[Pixel coordinate grounding data]
• • •

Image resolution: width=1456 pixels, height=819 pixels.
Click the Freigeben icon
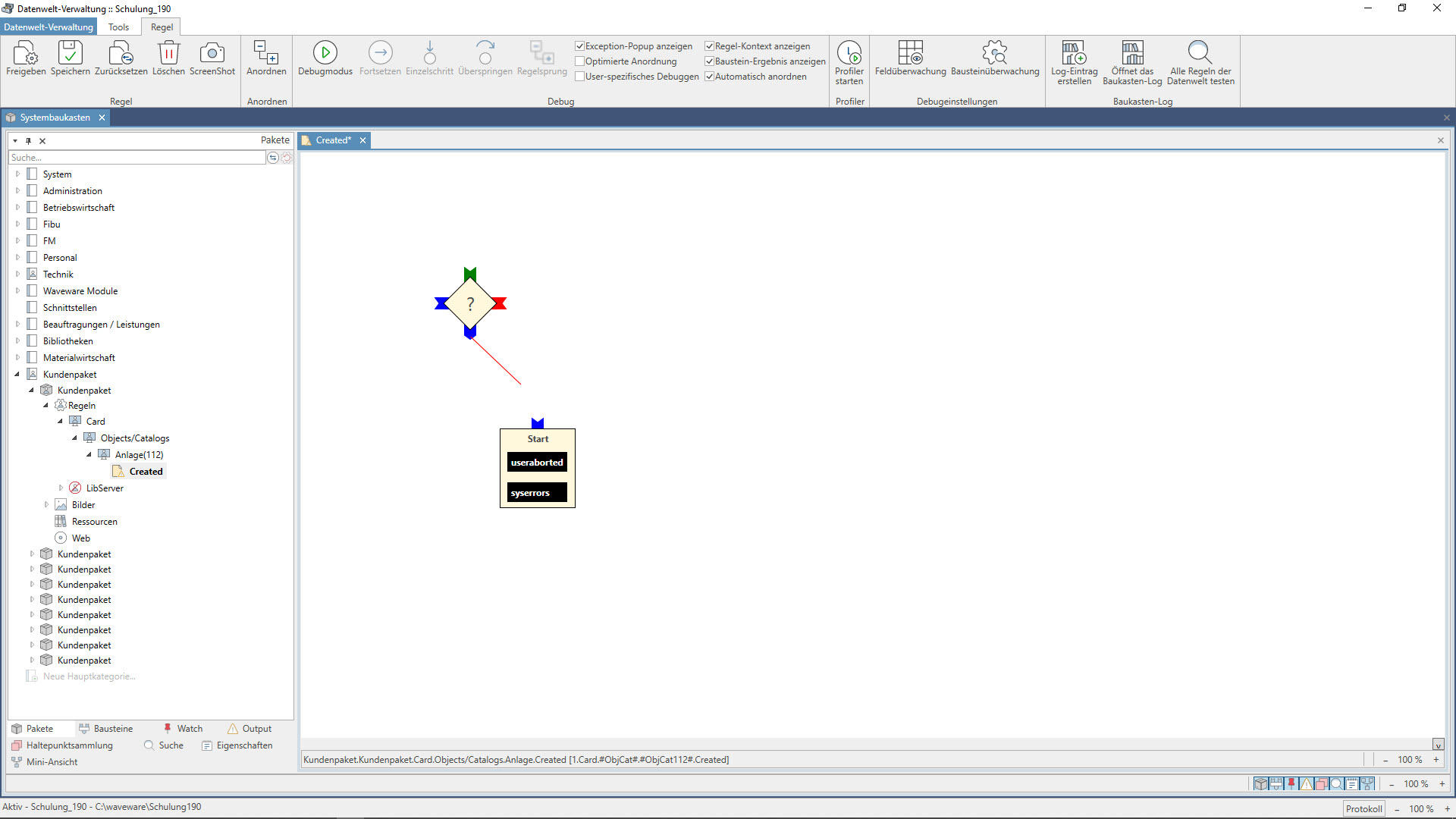coord(26,54)
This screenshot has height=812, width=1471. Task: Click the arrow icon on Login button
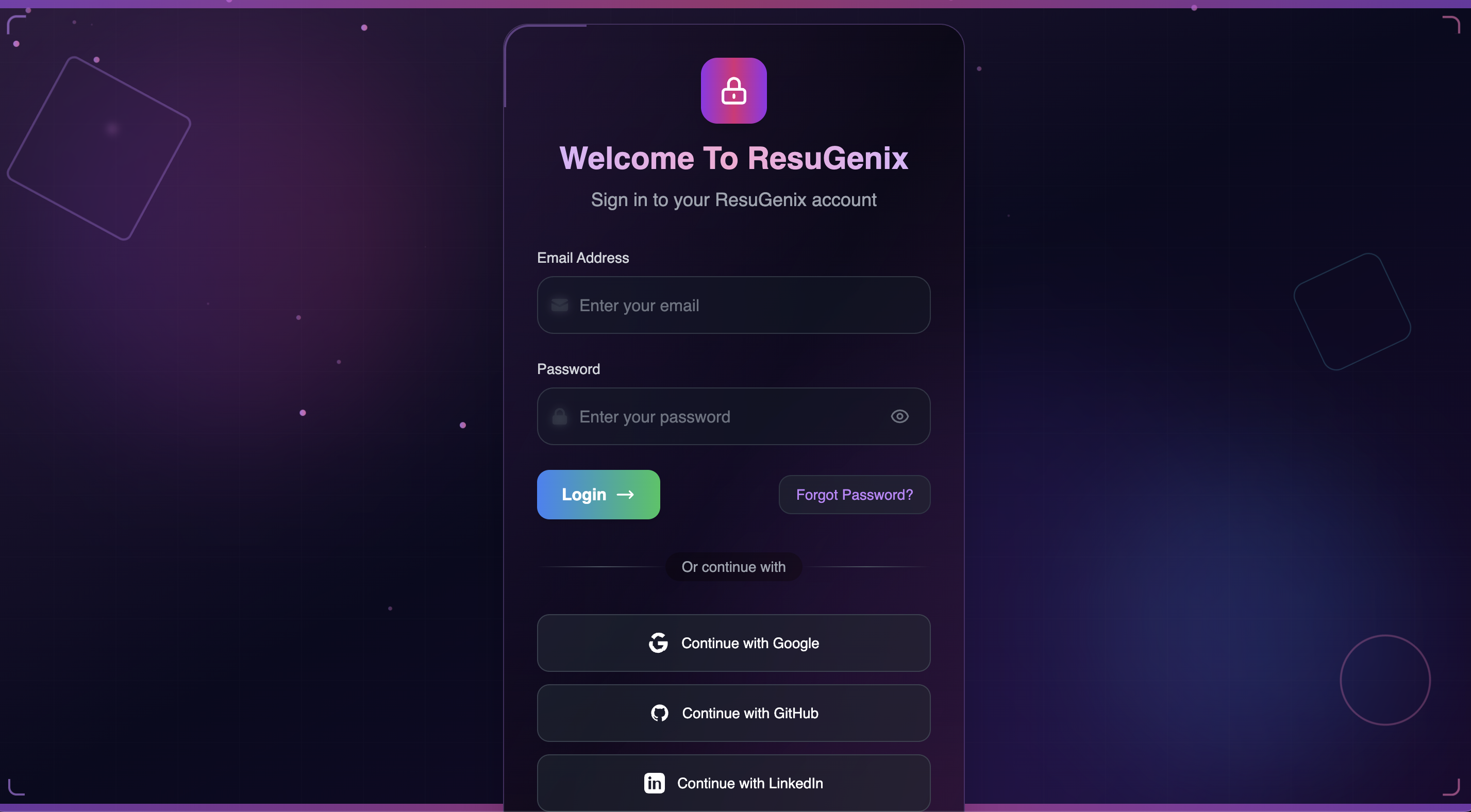click(625, 495)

• • •

_Required action:_ Every entry should be returned exactly as written, minus the pictures.

_Task answer:_
Image resolution: width=1456 pixels, height=819 pixels.
Click the Freigeben icon
coord(26,54)
This screenshot has height=812, width=1471. Task: Click the arrow icon on Login button
click(625, 495)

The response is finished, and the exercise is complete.